参考:ワタミグループ過労自殺訴訟が和解 会社側が責任認める 朝日新聞デジタル
ファミマの過労死裁判事例
事件の概要
コンビニストア大手「ファミリーマート」の加盟店で働いていた従業員が、過労死ラインを大幅に超える労働(平日15時間、休日9〜12時間)を行なった末に、過労による脚立からの転落で亡くなった事件です。
裁判の結果
大阪地裁で行われた裁判は、遺族側と本社および加盟店の間で和解という形で結末を迎えました。
具体的には、本社と加盟店が連帯して4,300万円の慰謝料を支払う和解案となりました。雇用関係が直接ない加盟店の従業員について、本部が労災の慰謝料を支払うことは極めて異例であるため、この事例も大きな話題となりました。
参考:ファミマ、過労死訴訟で和解 店員遺族側に4300万円 朝日新聞デジタル
JR西日本の過労死裁判事例
事件の概要
JR西日本で働いていた従業員が、最大で月254時間もの時間外労働を課され、結果的に過労による精神的苦痛から飛び降り自殺した事件です
裁判の結果
大阪地裁で行われた裁判では、JR西日本の過失を認め、約1億円の損害賠償の支払いを命じました。
1億円にも上る損害賠償の中には、逸出利益に加えて慰謝料も含まれると考えられています。
参考:JR西日本、社員過労死で遺族が提訴し、1億円支払い命令 残業250時間超の月も Business Journal
ディーソルNSPの過労死裁判事例
事件の概要
ソフトウェア開発会社ディーソルNSPで働いていた従業員が、月180時間に達する長時間労働を強いられた末に飛び降り自殺した事件です。
なお労働基準監督署によると、この従業員は長時間労働により適応障害を発症していたために、自殺に至ったとのことです。
裁判の結果
福岡地裁で行われた裁判では、ディーソルNSPとその親会社に対して合計およそ4,000万円の支払いを命じる判決が下されました。
月の時間外労働が180時間に達していることに加え、亡くなる前日までの21日間は休日無しで働いていたことが、今回の判決に大きく影響しました。
長崎みなとメディカルセンターの過労死裁判事例
事件の概要
長崎市にある病院「長崎みなとメディカルセンター」で働く医者が、数カ月にわたって平均180時間弱の時間外労働を強いられた結果過労死した事件です。
裁判の結果
長崎地裁で行われた裁判では、病院側の安全配慮義務の違反を認め、病院に対して約1億6,700万円の支払いを命じる判決を下しました。

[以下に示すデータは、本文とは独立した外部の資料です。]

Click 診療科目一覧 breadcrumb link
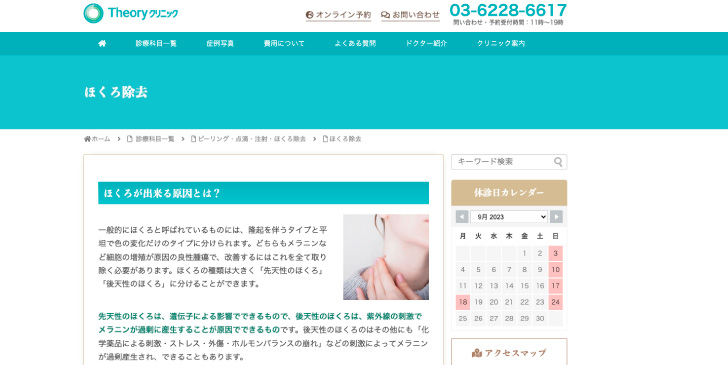This screenshot has height=365, width=728. click(151, 139)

判決には、死亡の約2カ月前まで84日間にわたって連続で勤務していた点が大きく影響したと考えられます。
企業法務が考えるべき遺族への適切な対応方法とは?
万が一自社で過労死が生じた場合、企業の法務部門は遺族に対してどのような対応をとれば良いのでしょうか?
下手に隠そうとはせず、遺族や労働基準監督署の要求に対して誠実に対処する
大手企業での過労死事件が相次いで発生した影響で、近年は世間の過労死問題に対する目は厳しくなっています。
下手に過労死の事実をごまかしたり隠そうとすると、マスコミや一般の人から激しく非難され、かえって企業のイメージダウンにつながりかねません。
明らかに過労死である事実がある場合には、遺族や労働基準監督署による調査や要求に対して誠実かつ正直に対応するのがベストです。
過労死の裁判事例5選:まとめ
今回は、過労死の裁判事例を基に、企業法務が取るべき遺族への対応を説明しました。会社組織が大きくなると、どれほど注意を払っていても過労死が生じる可能性は残ります。万が一の事態に備え、企業の法務部門は常に対処法を検討しておくことが重要です。